The hazards of death were 2times higher among children with altered body temperature (hypothermia or hyperthermia) when compared with their counterparts. This is supported by studies done in different parts of Ethiopia where the hazards of death due to altered body temperature were higher among children with altered body temperature [11, 20, 18, 32–33 ]. This might be attributed to the effects of hypothermia and hyperthermia, which may affect the biochemical reactions of the body and indicators of altered metabolism suggesting the presence of sepsis and serious infections. In addition, hypothermic child may not have enough calories that keep the body warm and may develop hypoglycemia. Both hypothermia and hypoglycemia are signs acute serious systemic infection, which could lead to death when intervention is delayed [30].
In this study, children who failed to take F100 formula milk according to SAM treatment protocol had nearly 5 times hazards of death than their counterparts. This finding was in agreement with results of other studies whereby failure to feed on F100 formula milk has increased the hazards of death by three folds [12] and 26% increased risk of death [24]. However, it contradicts with other studies in Ethiopia [33] and Uganda [40], which reported lack of an association. This might be attributed to appropriate use the formula as it contains high calories and protein that hasten recovery, rapid weight gain and growth by rebuilding wasted tissues of the severely malnourished children. [2, 30].

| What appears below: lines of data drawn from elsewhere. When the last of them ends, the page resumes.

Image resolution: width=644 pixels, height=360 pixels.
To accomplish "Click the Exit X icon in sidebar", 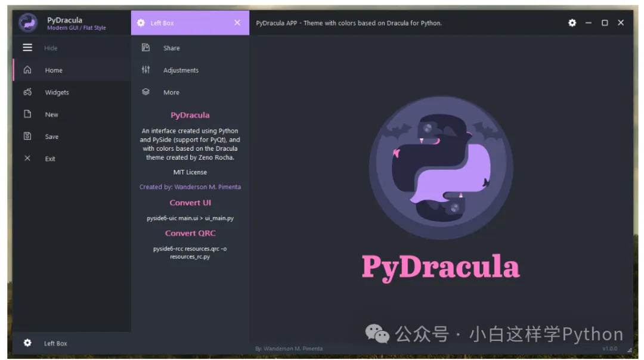I will click(x=27, y=159).
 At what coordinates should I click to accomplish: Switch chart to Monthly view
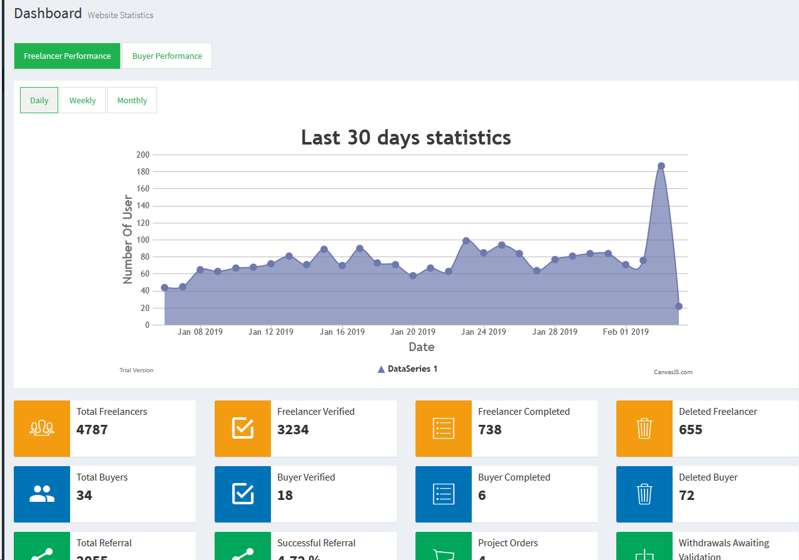132,100
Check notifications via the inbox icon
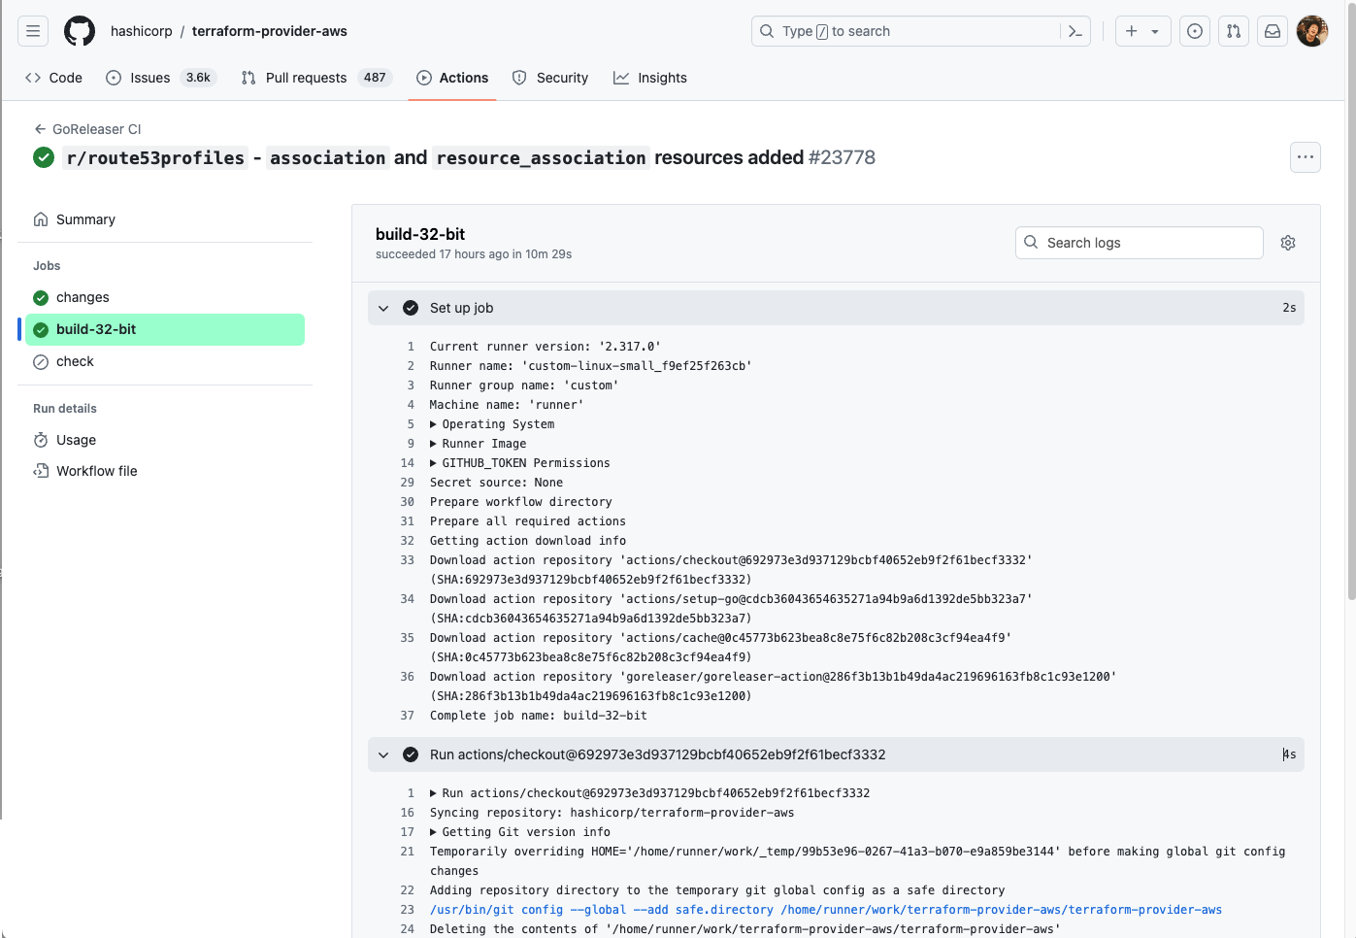 tap(1272, 30)
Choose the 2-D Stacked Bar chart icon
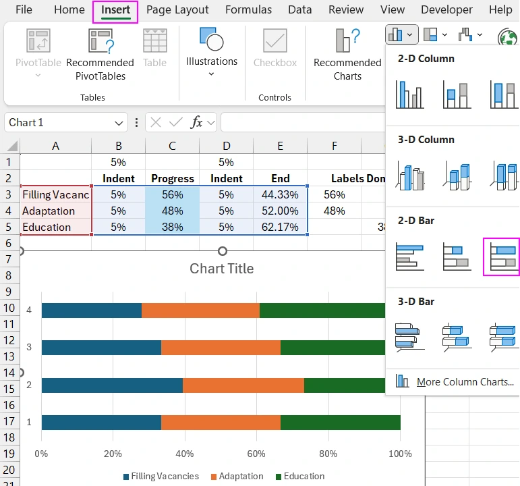This screenshot has height=486, width=520. coord(456,257)
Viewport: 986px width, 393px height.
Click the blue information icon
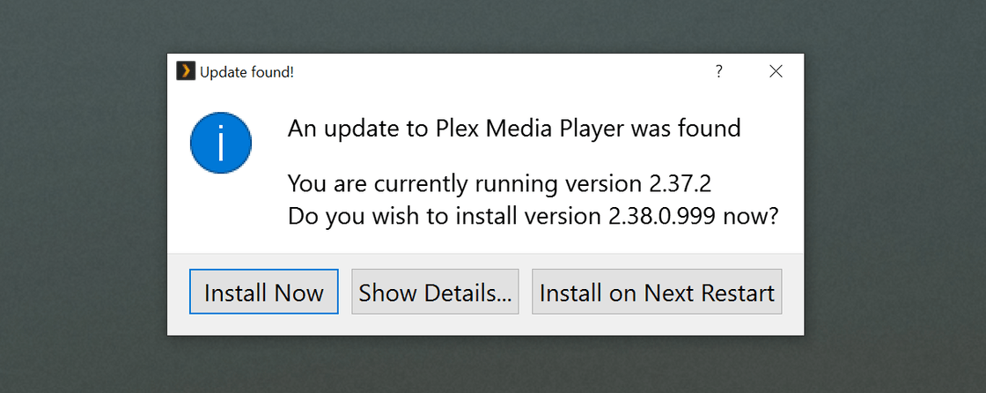220,142
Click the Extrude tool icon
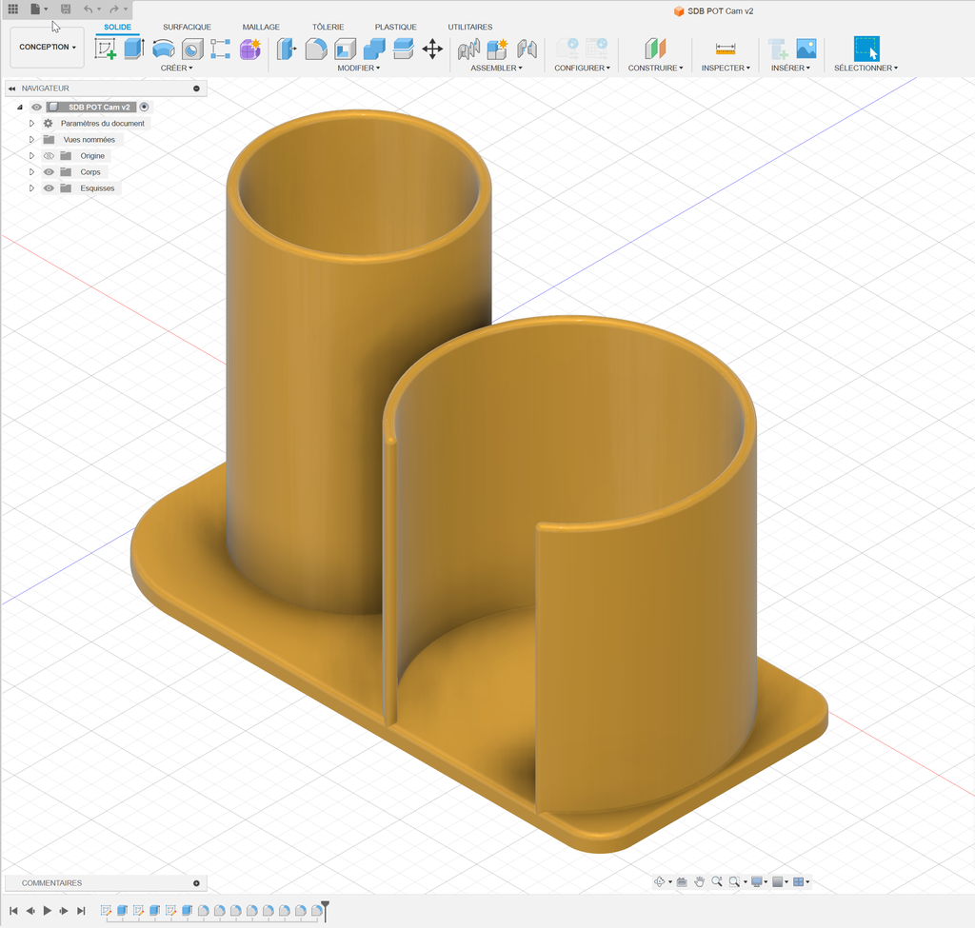 pyautogui.click(x=133, y=49)
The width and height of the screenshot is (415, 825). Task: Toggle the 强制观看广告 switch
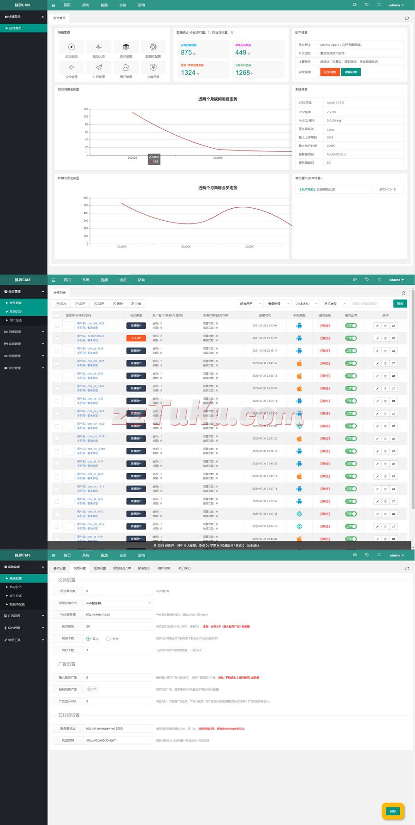pyautogui.click(x=92, y=689)
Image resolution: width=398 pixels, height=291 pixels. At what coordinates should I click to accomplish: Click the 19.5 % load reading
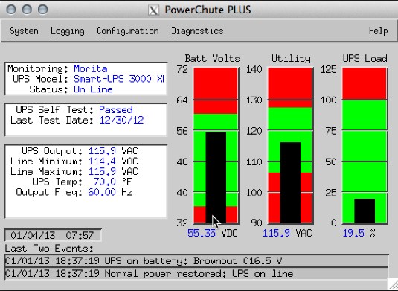point(359,233)

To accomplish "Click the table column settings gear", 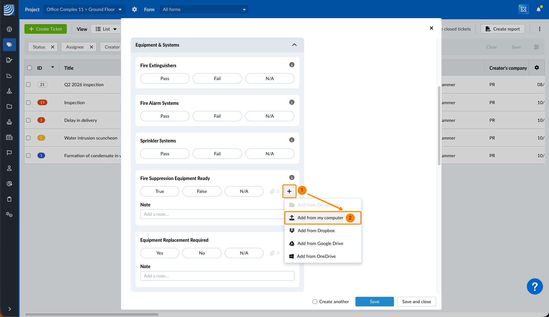I will 536,68.
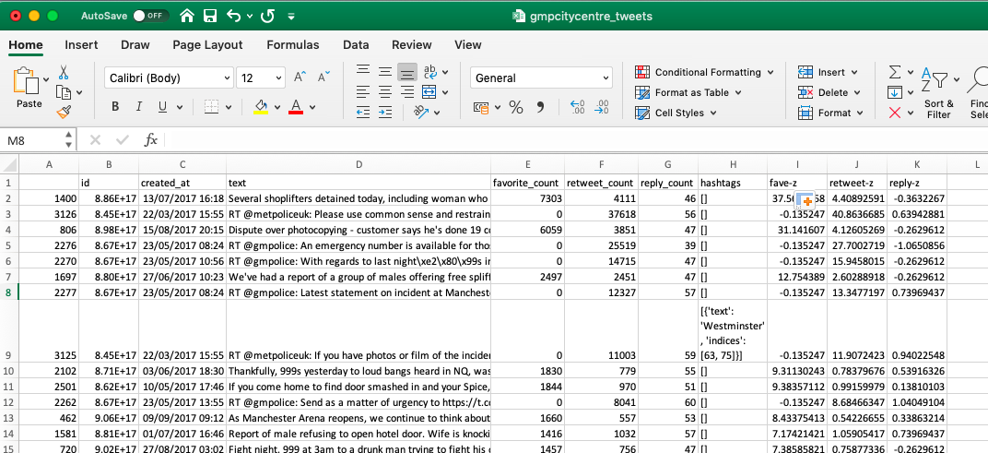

Moreover, the hazards of death were nearly 4 times higher among children who did not take oral antibiotics compared with their counterparts. This finding was consistent with studies conducted among children admitted to three hospitals of Dhaka city in Bangladesh where non- intake of antibiotics has increased the hazards of death [41] Similarly, according to studies done in Gondar university hospital and Wolaita zone South Ethiopia non- intake of any antibiotics has increased the hazards of death by two folds and four fold respectively [12,33 ]. In the same line, failure to take intravenous antibiotics has increased the hazards of death 3 times among SAM cases admitted to Seqota hospital of North Ethiopia [9]. This might be explained by the rationale behind antibiotic treatment for children with SAM lies in observation that malnourished children may not show sign of clinical infection. Therefore, treatment of infection and small intestine bacterial over growth, prevention of colonizing pathogens, and minimization of nutrient diversion are of paramount importance in increasing recovery rate [40]
This study could have the following limitations: Firstly, as it was based on record reviews, the chance of capturing all-important risk factors of mortality could be low unlike prospectively capturing the data. Secondly, difference in health professionals’ skill in the management of SAM could have influenced appropriate treatment of cases and record keeping.